[XviD-devel] Xvid v's H.264/AVC

Daniel Larkin larkind at eeng.dcu.ie
Tue Jul 6 19:45:58 CEST 2004


> I'm not the Qpel expert, but IIRC, MPEG-2 uses bilinear subpel
> interpolation and MPEG-4 does pure bilinear filtering only in non-Qpel
> mode. In QPel mode, it uses some 6-tap filtering process for the halfpel
> positions (and bilinear on top of that for the Qpels) or so.
> So, one explanation for MPEG-4s rather poor performance in Qpel
> mode would
> therefore be that MPEG-2 images are more smoothed/blurred level than
> MPEG-4 can directly reproduce with it's sharpness preserving filter. It
> therefore needs to spend additional texture bits to just simulate the
> smoothness of MPEG-2.
> Also, if the input doesn't contain real Qpel motion (e.g. because they
> are quantized away due to MPEG-2s halfpel vectors), the qpel won't help
> anything, and just costs extra bits because vectors become longer (in
> units).
> But all this is just speculation. To my knowledge, there are no real
> studies available on reencoding MPEG-2 to MPEG-4.
>
> chl
>

Adding to the speculation, if thats ok :-), this would be my understanding,
which I think is the same(??) as yours Christoph. Please correct me if I'm
incorrect....

Is the reason for this problem (i.e. the lack of improvement of QPel for
MPEG2 source) not simply because the source has undergone quantization and
thus there are more homogenous pixels in the MPEG-2 decoded source compared
to the YUV raw source and in this situation a follow up MPEG-4 encode the
Qpel interpolation wont as "beneficial" because you are generating "poor"
interpolated pixels (relative to the YUV source). These quarter position
pels aren't going to be used because the shorter motion vector to full/half
pels will be chosen??? Of course that assumption is based on a situation
where you've effectively quantized away the quarter pel motion. **The
mismatch in the two resolution ME doesn't contribute to the problem**

For example imagine for a moment a hypothetical codec where there wasn't
anyway transform or quantization, simply ME and entropy coding. Regardless
of whether this encoder used full, half, quarter or eighth pel ME you expect
the decoder to regenerate a perfect reconstruction (relative to the original
YUV sample) since after all the ME is merely providing a prediction to the
entropy encoder. The difference from the ME Pel resolution effecting only
the filesize produced.
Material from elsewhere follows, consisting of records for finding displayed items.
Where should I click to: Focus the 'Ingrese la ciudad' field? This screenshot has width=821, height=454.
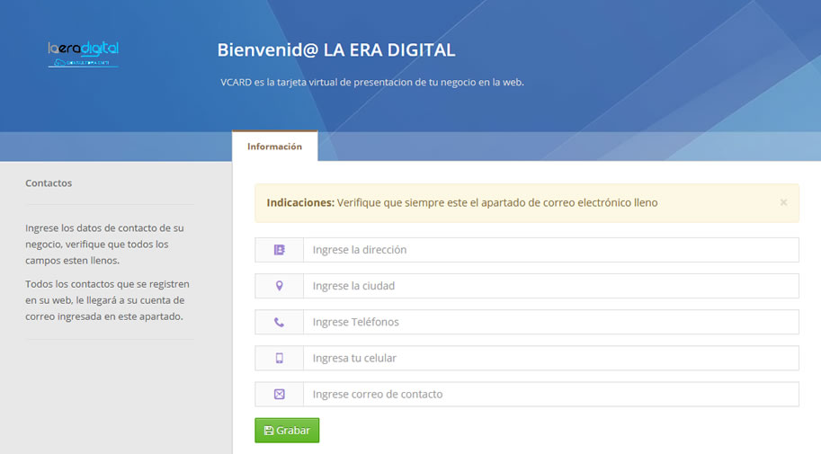pyautogui.click(x=550, y=286)
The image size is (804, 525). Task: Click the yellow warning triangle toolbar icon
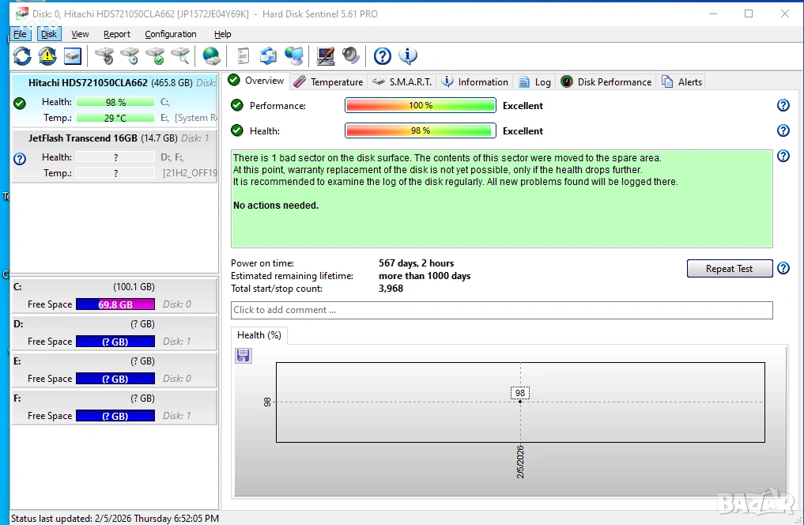(x=47, y=56)
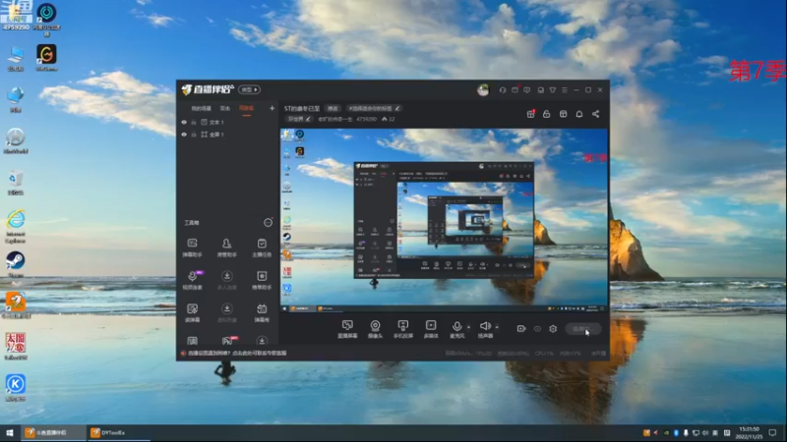Click the screen capture source icon
Screen dimensions: 787x442
(347, 325)
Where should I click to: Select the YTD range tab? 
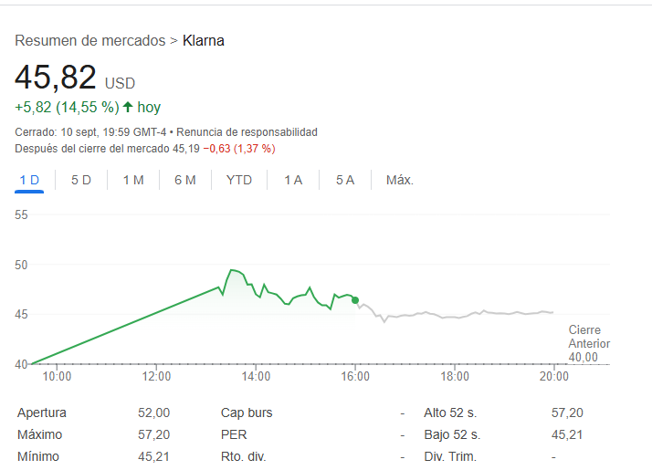click(x=238, y=180)
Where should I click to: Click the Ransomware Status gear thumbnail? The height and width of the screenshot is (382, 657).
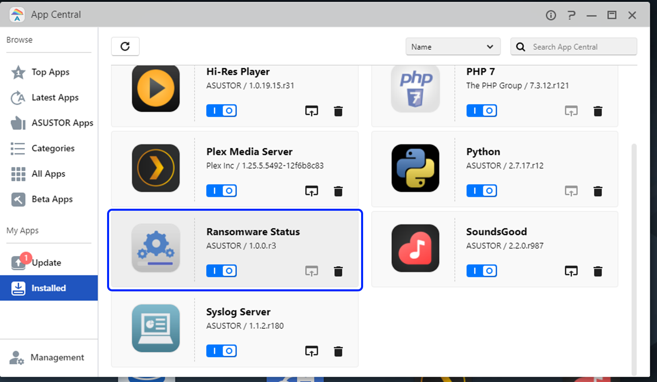(156, 248)
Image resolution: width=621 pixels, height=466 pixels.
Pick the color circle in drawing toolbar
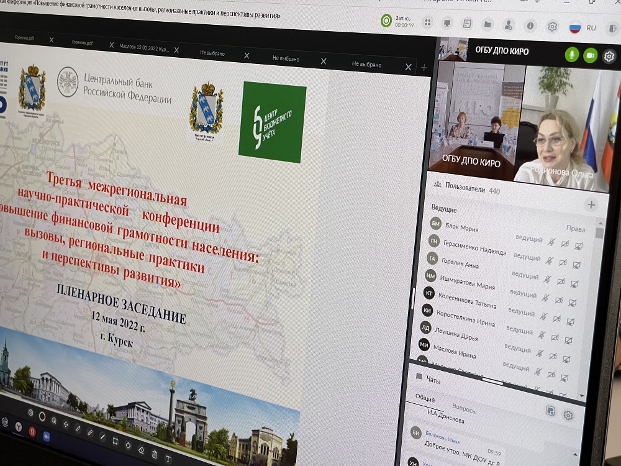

If you then re-encoded (again with this imaginary
ME+entropy encoder) what appeared at the decoder of this imaginary codec,
this time choosing a different pel resolution you'd still expect a perfect
reconstruction when decoded. In this situation a mix-match of different
Pel'ed motion estimation doesn't effect quality. Sooooooo doesn't this point
to the fact any lack of performance benefit from MPEG2->MPEG4 using QPel is
down to the lossy/Quantization process of MPEG-2 and there is *no
performance degrade* coming from the mismatched half pel resolution in
MPEG-2 versus Quarter Pel in MPEG-4 ASP.